==== Page excerpt

USB (Universal Stable Bottling? / Stabolut Stable) is a synthetic dollar protocol built on Ethereum. It provides a crypto-native solution for money that is not reliant on traditional banking infrastructure.

The Mechanism

USB maintains its $1 peg through a delta-neutral hedging strategy.

  1. Minting: When a user deposits $1 worth of collateral (e.g., stETH), the protocol mints 1 USB.
  2. Hedging: Simultaneously, the protocol opens a corresponding short position of $1 value in the derivatives market (e.g., ETH-PERP).
  3. Stability:
    • If ETH price drops by 10%, the collateral loses value, but the short position gains an equivalent amount.
    • If ETH price rises by 10%, the collateral gains value, but the short position loses an equivalent amount.
    • The net value of the backing portfolio remains stable at $1, securing the USB peg.

Yield Generation

Unlike fiat-backed stablecoins where yield is captured by the issuer, USB passes yield to the ecosystem:

  • Staking Rewards: From the underlying LST collateral (e.g., stETH).
  • Funding Rates: From the short futures positions (historically positive).

This combination creates the "Internet Bond" — a native dollar-denominated savings instrument.

========
==== Data section

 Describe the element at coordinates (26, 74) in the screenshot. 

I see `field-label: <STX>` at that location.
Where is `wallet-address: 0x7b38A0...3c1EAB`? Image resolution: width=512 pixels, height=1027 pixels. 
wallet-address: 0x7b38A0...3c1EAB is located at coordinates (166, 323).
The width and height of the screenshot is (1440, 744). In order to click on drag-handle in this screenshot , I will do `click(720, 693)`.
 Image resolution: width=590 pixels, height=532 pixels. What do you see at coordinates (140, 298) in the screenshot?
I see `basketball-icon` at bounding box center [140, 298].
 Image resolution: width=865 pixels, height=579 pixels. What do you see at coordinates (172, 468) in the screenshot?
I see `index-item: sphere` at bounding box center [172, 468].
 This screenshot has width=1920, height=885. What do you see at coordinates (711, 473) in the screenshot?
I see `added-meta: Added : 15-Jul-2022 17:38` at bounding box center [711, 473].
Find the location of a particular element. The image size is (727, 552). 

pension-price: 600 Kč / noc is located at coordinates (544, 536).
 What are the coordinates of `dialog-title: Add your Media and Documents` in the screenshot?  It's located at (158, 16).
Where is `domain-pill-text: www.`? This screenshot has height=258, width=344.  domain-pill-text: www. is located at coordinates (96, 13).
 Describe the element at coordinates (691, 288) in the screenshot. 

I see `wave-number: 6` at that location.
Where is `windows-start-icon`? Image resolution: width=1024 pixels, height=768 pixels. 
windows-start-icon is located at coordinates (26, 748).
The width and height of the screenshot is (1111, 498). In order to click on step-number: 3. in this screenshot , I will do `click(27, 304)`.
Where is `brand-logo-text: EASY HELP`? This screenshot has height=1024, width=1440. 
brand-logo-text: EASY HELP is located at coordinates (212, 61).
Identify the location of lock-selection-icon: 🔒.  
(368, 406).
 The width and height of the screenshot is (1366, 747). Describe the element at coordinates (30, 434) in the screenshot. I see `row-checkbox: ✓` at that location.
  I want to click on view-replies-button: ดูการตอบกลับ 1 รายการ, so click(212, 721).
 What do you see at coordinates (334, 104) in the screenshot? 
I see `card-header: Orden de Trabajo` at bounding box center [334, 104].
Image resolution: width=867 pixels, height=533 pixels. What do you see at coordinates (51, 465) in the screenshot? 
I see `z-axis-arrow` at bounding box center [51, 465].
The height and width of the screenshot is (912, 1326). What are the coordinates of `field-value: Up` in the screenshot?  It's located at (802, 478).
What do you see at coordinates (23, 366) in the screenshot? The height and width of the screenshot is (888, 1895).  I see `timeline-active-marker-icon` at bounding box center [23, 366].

========

◆ Prompt
Answer these questions using the USB excerpt:
(a) Through what strategy does USB maintain its $1 peg?
(b) When a user deposits $1 worth of collateral, what does the protocol open at the same time?
(c) Which two sources of yield does USB pass to the ecosystem?

◆ Output of the task
(a) A delta-neutral hedging strategy.
(b) A corresponding short position of $1 value in the derivatives market (e.g., ETH-PERP).
(c) Staking rewards from the underlying LST collateral (e.g., stETH), and funding rates from the short futures positions.